Content starts

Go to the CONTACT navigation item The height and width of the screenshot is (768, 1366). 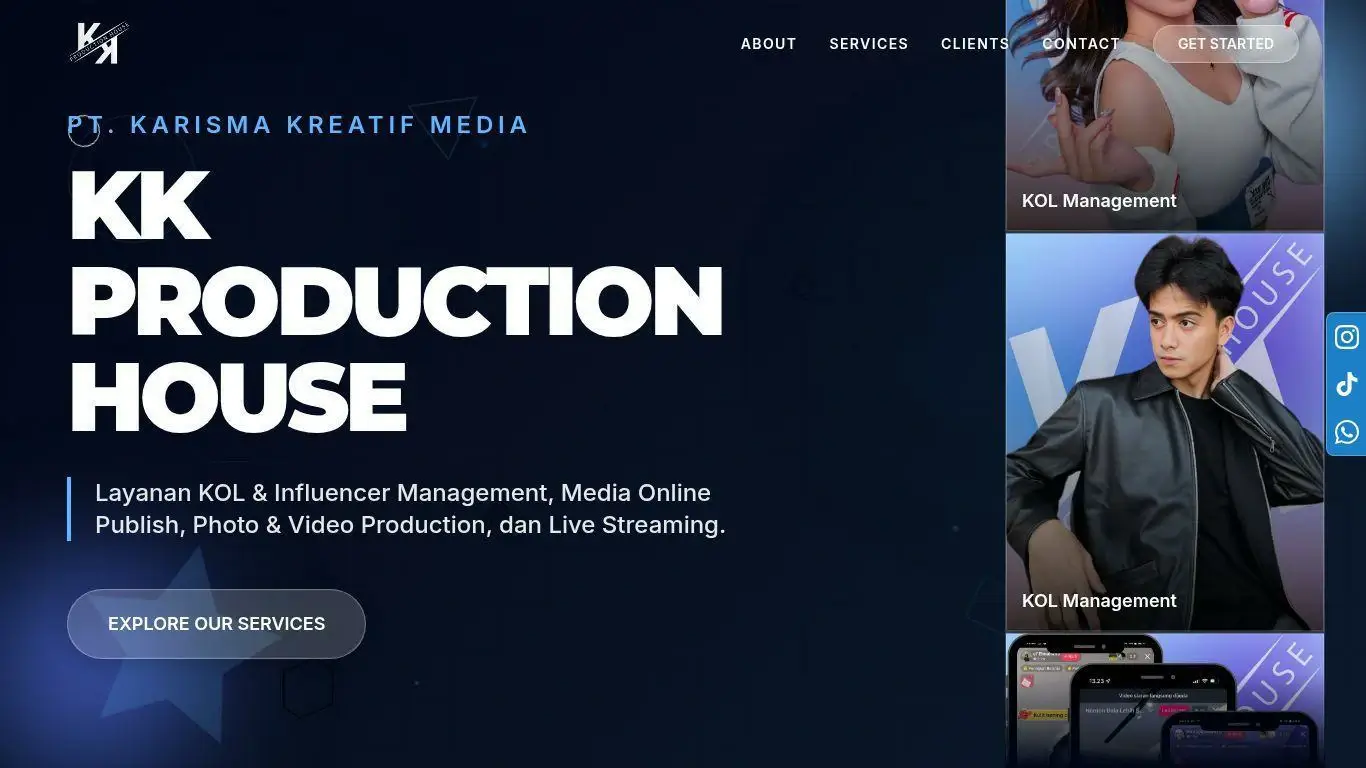1080,44
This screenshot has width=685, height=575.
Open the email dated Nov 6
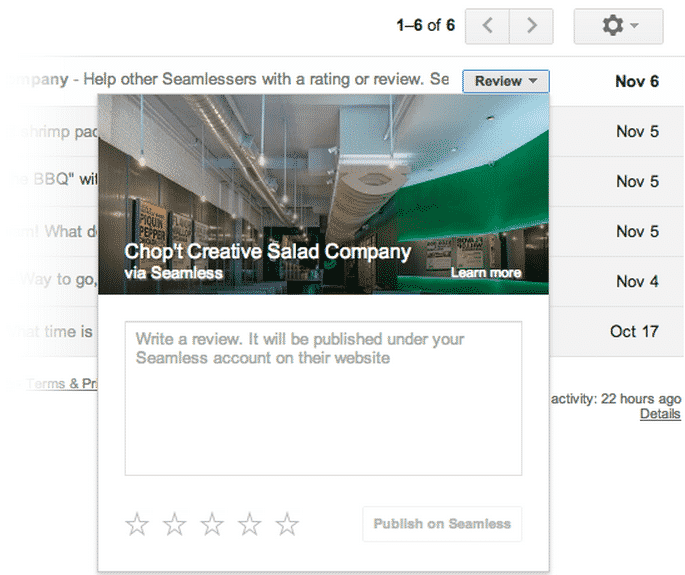636,81
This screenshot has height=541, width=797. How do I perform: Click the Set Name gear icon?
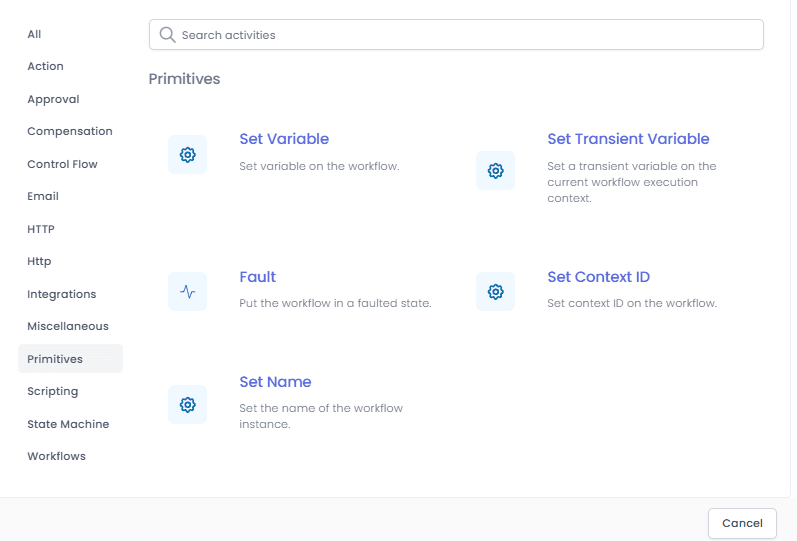(188, 405)
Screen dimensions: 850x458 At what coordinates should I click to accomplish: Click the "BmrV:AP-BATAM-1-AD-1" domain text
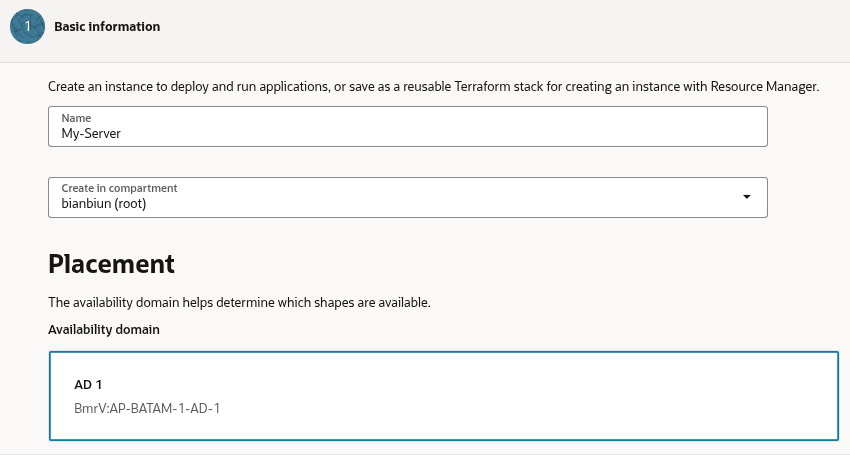(x=147, y=408)

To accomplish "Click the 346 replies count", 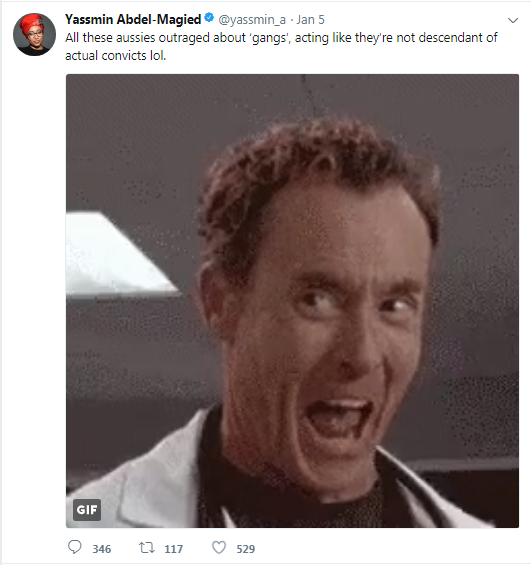I will (102, 549).
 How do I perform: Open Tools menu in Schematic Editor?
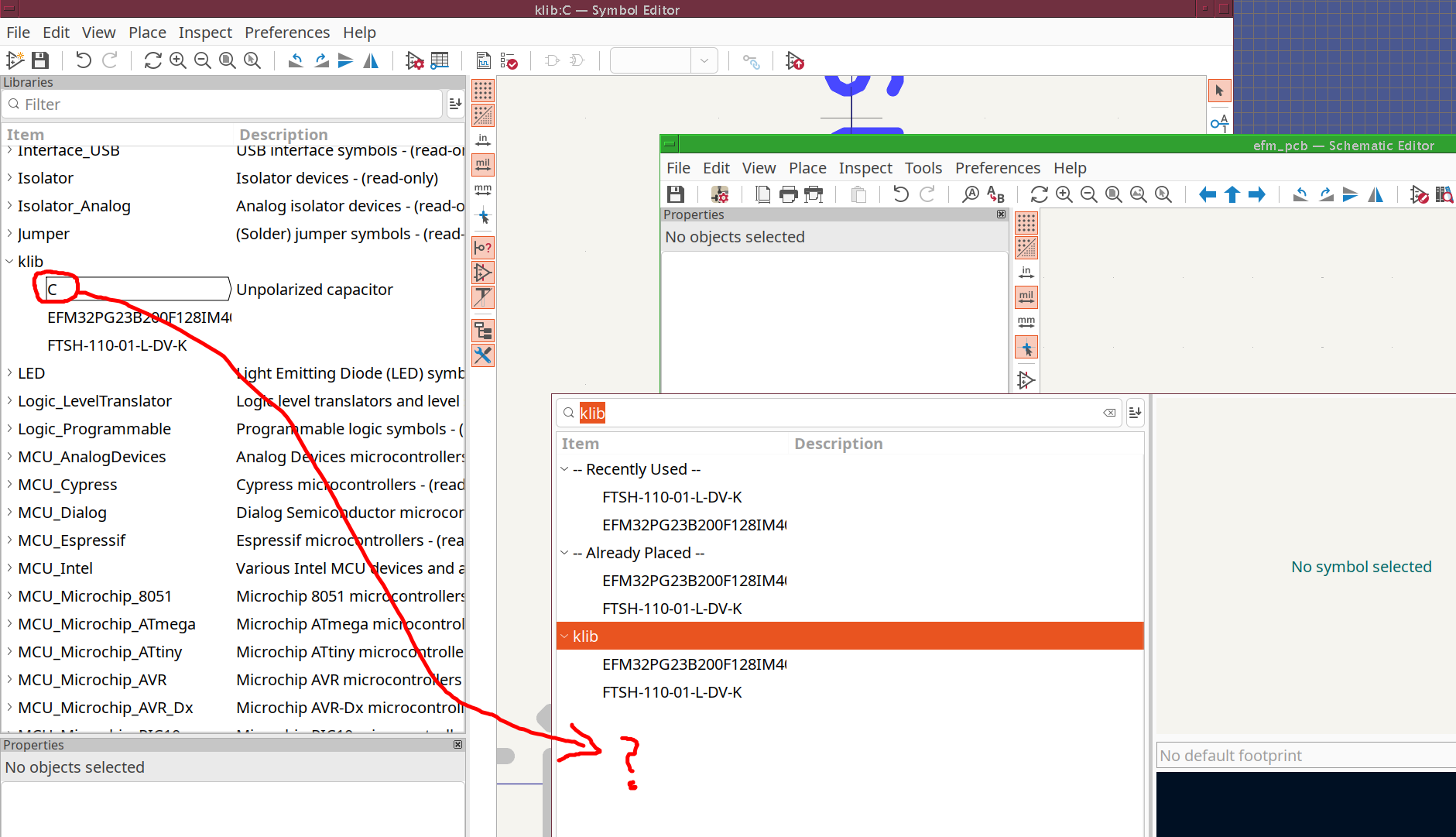click(x=923, y=168)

Content ends

* [INSTRUCTIONS TO FOLLOW]: Beginning at the line that contains "How do I perform: Open" and ending at the last line of the data, return each line exactly; no picture belongs in the copy.

* [RESULT FOR THIS EXERCISE]:
 How do I perform: Open Tools menu in Schematic Editor?
click(x=923, y=168)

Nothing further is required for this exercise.